Even now, I am often taken aback by how gentle many 15 and 16 year old boys are compared to their peers twenty five years ago. Likewise, when I go visiting schools to send my daughter to, the sheer quality of state schools, and the care taken over everything around child welfare, I find very impressive.

All of this, of course, has to compete with the reality that, yes, society is now more obsessed with looks, celebrity and instant gratification. Being fat or ugly has never been fun, but I am sure it is worse today than it was in my day. Cyber bullying has replaced having your head flushed down the bogs and designer phones have replaced a pair of Farrah's as status symbols.

Do I fear for my kids? Yes I do a bit. The early sexualisation of young people cannot be good news. The web and mobiles are just terrifying for a long list of reasons. Body fetishism scares me. The fact that my daughter is quite likely to feel fat and ugly at 8 is grotesque.

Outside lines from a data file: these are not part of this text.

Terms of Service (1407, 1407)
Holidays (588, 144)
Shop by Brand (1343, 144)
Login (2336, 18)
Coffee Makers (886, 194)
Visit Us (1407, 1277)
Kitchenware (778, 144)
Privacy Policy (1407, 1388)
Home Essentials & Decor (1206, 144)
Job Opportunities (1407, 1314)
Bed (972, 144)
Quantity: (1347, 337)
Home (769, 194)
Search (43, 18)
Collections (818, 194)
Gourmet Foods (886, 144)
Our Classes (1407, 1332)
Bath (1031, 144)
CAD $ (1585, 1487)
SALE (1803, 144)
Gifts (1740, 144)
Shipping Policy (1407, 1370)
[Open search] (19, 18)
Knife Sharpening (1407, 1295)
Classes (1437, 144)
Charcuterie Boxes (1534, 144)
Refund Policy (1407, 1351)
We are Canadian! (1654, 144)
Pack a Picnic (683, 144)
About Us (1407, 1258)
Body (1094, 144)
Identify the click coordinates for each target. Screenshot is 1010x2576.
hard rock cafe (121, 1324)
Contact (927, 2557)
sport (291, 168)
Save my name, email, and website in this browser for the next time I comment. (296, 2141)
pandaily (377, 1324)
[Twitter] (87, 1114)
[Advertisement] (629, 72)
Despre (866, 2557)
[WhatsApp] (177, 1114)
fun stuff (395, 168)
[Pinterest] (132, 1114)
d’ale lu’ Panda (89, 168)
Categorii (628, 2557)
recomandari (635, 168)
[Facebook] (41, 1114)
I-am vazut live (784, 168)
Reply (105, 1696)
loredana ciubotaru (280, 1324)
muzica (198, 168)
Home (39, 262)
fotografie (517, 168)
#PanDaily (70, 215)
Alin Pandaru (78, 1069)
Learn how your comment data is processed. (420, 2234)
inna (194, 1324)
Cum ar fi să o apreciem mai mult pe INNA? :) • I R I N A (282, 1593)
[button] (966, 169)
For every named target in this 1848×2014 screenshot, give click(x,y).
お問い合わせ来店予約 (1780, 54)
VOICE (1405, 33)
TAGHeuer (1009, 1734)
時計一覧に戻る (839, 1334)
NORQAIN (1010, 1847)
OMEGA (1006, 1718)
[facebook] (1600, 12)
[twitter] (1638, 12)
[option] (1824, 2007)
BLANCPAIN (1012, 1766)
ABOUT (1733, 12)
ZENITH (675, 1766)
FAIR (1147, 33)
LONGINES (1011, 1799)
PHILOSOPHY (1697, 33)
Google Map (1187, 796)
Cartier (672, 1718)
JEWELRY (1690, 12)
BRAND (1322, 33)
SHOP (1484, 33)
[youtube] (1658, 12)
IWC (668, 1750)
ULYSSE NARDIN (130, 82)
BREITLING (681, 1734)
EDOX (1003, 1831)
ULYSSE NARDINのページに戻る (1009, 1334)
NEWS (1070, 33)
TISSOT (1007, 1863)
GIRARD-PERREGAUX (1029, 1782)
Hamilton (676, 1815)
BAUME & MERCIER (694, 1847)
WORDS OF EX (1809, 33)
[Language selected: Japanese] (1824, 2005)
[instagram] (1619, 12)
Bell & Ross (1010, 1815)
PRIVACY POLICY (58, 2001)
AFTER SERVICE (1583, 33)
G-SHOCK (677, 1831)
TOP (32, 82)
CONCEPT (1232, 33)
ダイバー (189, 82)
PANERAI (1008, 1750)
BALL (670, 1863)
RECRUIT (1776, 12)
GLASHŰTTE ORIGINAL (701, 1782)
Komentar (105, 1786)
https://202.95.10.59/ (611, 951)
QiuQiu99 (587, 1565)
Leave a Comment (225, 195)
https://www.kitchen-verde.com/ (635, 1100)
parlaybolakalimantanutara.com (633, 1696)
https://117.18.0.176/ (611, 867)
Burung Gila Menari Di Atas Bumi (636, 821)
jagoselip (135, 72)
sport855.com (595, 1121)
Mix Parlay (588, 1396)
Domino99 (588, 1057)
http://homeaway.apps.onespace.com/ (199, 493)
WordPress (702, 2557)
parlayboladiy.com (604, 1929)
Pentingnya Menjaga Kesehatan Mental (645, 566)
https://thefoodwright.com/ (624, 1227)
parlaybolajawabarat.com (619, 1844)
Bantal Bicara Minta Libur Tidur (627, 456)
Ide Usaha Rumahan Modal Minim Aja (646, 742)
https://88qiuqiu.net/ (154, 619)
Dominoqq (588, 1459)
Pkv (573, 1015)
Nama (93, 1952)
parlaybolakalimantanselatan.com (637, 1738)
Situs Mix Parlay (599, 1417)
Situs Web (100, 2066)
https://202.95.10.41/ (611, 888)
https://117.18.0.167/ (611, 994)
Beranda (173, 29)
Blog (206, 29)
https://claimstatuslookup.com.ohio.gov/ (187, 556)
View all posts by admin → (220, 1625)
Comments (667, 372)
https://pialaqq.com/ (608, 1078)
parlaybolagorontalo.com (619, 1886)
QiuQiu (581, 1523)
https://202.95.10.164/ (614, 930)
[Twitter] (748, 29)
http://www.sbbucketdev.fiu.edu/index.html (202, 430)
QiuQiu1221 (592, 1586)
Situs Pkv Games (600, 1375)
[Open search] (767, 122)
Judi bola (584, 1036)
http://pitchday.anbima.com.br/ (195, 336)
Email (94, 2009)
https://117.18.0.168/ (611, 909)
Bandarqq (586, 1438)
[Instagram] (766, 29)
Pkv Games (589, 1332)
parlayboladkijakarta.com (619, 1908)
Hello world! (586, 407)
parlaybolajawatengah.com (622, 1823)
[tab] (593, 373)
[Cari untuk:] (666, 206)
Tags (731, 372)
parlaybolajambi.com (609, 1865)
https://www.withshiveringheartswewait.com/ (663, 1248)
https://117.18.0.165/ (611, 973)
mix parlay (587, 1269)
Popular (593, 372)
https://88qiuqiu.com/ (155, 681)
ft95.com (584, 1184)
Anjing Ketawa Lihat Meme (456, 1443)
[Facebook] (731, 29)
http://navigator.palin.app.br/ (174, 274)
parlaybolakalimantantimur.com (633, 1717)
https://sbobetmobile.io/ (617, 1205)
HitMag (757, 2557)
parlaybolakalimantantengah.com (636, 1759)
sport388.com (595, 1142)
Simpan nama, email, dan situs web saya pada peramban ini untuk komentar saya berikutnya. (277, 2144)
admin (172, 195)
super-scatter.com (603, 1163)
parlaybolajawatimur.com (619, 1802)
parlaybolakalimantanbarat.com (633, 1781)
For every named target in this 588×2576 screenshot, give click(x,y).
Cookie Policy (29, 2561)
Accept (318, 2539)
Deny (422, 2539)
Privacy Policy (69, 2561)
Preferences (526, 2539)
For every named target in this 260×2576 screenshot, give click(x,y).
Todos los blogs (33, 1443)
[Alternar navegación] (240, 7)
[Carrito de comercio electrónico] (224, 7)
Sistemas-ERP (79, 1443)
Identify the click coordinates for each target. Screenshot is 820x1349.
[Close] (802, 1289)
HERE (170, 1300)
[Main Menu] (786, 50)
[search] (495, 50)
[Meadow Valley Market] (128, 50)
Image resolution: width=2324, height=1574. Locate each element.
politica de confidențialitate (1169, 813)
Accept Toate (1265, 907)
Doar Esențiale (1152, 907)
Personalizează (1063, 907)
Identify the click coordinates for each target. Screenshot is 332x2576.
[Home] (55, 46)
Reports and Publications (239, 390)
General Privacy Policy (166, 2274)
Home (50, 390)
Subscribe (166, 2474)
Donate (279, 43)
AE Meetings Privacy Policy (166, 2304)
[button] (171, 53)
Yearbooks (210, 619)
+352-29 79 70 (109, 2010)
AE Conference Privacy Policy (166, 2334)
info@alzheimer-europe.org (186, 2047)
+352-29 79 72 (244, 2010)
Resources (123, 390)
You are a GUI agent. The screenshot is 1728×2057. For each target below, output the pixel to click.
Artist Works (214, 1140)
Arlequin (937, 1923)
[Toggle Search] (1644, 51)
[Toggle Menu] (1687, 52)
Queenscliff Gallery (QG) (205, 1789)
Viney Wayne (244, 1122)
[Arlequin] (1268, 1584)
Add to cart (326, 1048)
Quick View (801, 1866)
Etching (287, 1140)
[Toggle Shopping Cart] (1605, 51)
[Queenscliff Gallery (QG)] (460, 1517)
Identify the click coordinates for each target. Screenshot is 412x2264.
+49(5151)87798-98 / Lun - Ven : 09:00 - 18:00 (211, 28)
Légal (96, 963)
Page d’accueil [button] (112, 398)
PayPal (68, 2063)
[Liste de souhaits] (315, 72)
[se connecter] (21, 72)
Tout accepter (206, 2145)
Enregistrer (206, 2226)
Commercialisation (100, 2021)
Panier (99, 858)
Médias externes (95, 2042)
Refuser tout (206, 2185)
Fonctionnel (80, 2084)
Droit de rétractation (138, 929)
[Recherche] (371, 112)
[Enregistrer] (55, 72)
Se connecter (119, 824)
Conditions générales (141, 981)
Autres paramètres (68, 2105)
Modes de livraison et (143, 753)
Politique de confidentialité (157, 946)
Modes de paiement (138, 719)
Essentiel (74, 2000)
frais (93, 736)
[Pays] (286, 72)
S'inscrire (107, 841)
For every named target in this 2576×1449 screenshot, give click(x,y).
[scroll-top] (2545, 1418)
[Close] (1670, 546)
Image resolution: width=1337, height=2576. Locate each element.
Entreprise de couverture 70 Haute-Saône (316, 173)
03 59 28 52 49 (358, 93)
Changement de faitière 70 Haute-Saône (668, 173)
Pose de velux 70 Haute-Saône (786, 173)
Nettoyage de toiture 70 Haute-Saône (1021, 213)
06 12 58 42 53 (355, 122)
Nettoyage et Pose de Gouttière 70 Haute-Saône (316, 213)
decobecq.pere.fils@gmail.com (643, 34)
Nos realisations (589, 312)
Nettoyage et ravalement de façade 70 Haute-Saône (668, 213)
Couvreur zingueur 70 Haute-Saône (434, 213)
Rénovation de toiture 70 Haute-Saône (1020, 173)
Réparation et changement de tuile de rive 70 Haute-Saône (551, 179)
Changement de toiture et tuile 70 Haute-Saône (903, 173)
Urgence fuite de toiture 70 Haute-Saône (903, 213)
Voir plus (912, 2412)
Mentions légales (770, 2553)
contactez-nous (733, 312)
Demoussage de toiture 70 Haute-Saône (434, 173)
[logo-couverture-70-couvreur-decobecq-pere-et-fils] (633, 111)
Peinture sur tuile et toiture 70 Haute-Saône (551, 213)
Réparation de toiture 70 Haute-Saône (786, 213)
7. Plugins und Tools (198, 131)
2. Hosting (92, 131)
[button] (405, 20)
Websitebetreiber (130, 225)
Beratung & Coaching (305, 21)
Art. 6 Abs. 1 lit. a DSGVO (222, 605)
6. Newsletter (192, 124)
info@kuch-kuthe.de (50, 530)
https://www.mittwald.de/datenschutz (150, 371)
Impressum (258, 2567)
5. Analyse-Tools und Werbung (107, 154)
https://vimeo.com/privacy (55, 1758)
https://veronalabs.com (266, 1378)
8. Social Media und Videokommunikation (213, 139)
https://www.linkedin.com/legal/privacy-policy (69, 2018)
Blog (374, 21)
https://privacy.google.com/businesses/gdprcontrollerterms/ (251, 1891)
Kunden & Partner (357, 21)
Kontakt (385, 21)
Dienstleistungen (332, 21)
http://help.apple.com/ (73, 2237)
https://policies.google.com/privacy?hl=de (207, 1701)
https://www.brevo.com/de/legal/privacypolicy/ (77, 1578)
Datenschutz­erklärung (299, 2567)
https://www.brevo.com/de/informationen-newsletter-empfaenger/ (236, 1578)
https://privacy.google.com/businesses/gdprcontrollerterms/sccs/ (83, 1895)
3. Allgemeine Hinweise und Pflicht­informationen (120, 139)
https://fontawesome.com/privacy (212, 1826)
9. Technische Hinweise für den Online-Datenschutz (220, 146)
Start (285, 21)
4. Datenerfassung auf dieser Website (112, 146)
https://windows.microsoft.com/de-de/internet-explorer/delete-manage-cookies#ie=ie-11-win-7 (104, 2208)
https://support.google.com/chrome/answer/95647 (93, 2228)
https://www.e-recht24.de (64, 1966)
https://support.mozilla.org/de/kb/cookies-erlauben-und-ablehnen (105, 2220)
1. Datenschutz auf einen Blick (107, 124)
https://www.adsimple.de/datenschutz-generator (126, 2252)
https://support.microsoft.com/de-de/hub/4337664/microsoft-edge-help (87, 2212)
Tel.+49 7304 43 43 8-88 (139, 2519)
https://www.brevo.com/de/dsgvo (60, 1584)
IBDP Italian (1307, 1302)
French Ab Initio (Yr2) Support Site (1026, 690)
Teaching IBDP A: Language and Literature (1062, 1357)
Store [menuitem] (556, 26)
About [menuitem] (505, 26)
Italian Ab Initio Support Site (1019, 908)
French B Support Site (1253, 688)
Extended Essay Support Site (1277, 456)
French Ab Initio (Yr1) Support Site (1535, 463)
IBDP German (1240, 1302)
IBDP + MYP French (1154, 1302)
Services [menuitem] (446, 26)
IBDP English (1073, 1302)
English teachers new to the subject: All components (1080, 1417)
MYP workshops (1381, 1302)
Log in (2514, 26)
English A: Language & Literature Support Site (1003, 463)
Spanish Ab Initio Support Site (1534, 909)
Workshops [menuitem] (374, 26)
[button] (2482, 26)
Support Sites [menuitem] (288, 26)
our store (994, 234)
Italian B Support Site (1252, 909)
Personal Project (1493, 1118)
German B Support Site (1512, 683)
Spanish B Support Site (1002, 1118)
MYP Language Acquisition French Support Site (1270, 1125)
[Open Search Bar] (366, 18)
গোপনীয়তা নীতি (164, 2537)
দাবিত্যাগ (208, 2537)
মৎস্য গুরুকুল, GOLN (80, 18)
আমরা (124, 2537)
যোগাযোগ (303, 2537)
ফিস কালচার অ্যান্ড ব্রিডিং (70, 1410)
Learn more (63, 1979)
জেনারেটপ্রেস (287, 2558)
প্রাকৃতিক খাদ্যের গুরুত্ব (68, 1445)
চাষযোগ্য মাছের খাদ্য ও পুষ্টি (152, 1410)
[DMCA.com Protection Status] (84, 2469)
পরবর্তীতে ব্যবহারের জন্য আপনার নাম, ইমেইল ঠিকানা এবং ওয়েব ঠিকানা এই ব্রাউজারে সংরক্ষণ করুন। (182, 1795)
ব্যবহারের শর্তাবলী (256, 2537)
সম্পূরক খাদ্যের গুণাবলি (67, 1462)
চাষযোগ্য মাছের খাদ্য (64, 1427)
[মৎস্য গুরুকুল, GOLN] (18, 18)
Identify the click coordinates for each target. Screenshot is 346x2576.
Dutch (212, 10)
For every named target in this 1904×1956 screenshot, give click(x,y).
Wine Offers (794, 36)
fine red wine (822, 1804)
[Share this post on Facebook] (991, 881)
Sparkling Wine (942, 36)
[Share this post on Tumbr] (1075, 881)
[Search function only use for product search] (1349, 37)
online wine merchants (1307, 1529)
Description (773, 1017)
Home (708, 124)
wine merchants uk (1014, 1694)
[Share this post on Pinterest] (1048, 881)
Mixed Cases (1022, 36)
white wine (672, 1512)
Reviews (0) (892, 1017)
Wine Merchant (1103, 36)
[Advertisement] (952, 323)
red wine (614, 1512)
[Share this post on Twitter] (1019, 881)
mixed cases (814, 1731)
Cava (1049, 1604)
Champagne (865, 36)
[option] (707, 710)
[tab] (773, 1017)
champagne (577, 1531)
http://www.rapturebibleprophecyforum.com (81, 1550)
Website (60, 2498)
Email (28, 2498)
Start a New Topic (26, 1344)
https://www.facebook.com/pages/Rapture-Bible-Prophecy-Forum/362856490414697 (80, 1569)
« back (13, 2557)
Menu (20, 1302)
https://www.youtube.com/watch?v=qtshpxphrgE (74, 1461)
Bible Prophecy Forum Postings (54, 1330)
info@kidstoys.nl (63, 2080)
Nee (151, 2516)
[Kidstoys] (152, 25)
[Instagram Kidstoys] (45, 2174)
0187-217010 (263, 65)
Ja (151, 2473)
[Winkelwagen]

But also, I am not that worried. Awareness of how children actually feel is now there is a way it wasn't in the past. As a society, we now know what a good childhood looks like. There are millions of parents out there, like me, willing to strain every fibre in their being to create that good childhood. The effort being made, which exceeds that made in the past, I believe, will surely count for something?

The truth is, I suspect, that we will see, as with all of these things, an increasingly stratified picture. On the one hand, lots of kids with parents willing and able to create a great childhood. On the other, a great many whose parents are too busy working, or with themselves - or not there at all - who emerge into adulthood insecure, ineffective and unhappy.

My belief is that childhood has always been tough for some people. Each generation has its challenges. My own parents grew up in post-war austerity. Their own parents in absolute poverty and neglect. I grew up in relative prospertity but in a society in which it was still seen as OK to hit children. My own kids are growing up in a high consumption, high pressure society in which status is seen as everything.

It will always be tough. This report can be viewed in historical terms as a report which captures the perils of childhood in the 21st century.